Five years later, in August of 2009,

I saw a review of Rebecca Solnit’s book "A Paradise Built in Hell" in the N.Y. Times.

Is this another instance of parallel thinking?

My satire went a bit further than Solnit’s analysis,

applying our mutual observation to its ultimate conclusion;

corporations will eventually embrace this oblique perspective.

Corporate America Announces

Partnership with Nature.

Judging from mankind’s overwhelmingly generous responses to natural disasters, it is obvious that catastrophe brings out the best in mankind: i.e.
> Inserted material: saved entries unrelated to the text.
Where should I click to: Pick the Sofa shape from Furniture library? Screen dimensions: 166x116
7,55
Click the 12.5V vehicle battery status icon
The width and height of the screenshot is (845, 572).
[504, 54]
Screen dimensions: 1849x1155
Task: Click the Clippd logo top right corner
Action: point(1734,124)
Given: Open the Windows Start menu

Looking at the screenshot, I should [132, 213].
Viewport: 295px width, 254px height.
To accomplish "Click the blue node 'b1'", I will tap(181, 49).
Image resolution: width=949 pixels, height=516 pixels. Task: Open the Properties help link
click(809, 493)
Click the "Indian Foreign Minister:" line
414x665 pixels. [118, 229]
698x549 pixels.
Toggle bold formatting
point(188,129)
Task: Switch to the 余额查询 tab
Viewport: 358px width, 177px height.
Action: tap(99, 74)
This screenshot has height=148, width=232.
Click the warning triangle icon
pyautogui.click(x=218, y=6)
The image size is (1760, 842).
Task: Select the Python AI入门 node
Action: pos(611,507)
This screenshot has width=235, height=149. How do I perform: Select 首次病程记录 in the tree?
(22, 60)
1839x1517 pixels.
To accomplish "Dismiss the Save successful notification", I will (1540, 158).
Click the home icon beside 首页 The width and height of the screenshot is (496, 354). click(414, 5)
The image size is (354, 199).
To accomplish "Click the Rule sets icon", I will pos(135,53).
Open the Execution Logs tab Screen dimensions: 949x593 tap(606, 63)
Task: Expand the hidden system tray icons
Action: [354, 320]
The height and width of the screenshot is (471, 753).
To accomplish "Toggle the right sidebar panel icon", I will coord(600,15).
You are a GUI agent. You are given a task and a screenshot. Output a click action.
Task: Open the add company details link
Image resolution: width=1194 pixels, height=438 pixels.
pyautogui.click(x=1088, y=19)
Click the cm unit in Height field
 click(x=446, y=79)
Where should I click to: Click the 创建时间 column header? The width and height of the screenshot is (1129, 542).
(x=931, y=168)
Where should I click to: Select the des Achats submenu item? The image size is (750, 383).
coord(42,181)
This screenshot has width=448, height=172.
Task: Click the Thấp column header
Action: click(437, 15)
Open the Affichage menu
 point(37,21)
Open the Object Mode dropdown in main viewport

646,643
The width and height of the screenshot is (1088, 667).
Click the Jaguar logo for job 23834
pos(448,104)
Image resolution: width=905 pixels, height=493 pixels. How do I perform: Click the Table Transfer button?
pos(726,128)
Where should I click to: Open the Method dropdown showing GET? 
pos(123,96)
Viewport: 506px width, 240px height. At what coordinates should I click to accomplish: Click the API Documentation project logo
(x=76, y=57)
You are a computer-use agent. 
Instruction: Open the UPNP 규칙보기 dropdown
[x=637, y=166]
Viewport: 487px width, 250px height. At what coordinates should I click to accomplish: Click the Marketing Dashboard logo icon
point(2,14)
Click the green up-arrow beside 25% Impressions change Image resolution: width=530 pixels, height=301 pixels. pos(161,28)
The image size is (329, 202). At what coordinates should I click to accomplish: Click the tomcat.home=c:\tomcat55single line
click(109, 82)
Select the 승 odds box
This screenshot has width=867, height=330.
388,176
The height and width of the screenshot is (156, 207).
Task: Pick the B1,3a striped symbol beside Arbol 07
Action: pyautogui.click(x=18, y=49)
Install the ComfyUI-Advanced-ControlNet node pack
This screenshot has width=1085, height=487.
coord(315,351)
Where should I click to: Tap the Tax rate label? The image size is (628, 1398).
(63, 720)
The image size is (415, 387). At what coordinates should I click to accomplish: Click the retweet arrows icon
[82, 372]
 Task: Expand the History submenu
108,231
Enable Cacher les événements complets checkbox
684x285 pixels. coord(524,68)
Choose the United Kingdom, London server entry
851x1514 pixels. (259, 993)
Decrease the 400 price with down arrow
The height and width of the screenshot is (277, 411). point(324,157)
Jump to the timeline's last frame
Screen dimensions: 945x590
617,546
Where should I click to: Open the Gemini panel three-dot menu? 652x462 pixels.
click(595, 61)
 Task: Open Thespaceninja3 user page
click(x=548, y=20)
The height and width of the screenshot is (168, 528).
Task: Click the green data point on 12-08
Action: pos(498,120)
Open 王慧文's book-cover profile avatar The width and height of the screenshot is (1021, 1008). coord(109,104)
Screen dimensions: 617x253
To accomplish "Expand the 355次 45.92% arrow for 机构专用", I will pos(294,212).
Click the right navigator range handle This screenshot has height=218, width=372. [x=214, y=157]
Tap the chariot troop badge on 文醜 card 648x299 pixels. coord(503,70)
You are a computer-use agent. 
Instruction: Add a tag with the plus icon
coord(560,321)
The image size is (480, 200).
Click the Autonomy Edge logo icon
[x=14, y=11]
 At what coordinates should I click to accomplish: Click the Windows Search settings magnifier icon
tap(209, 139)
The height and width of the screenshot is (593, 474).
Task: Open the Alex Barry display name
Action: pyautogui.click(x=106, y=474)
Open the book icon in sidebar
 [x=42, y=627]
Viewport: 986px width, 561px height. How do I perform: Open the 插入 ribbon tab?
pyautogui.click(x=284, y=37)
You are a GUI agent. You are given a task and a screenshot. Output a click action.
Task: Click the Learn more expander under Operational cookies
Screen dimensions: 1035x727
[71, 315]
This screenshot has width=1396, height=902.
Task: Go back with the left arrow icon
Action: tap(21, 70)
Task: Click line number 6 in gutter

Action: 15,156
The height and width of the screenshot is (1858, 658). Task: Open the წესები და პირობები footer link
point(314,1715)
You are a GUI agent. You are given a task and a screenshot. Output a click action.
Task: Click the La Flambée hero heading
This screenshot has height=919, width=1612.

Hurricane Katrina.

Whereas the Bush Administration was a disaster in leadership,

the people of America pitched in wholeheartedly and came to the rescue.

Since natural disasters bring out the best in all of us we think nature’s on to something

and that’s why we’re philosophically joining together.

Mankind, at its best, needs catastrophes.

Because of the Bush Administration, we have a great future to look forward to.

Mankind will have to be at it’s best, thanks to them, for a long time to come.

Perhaps our recent leadership should be honored instead of vilified

for their contribution to our future disasters.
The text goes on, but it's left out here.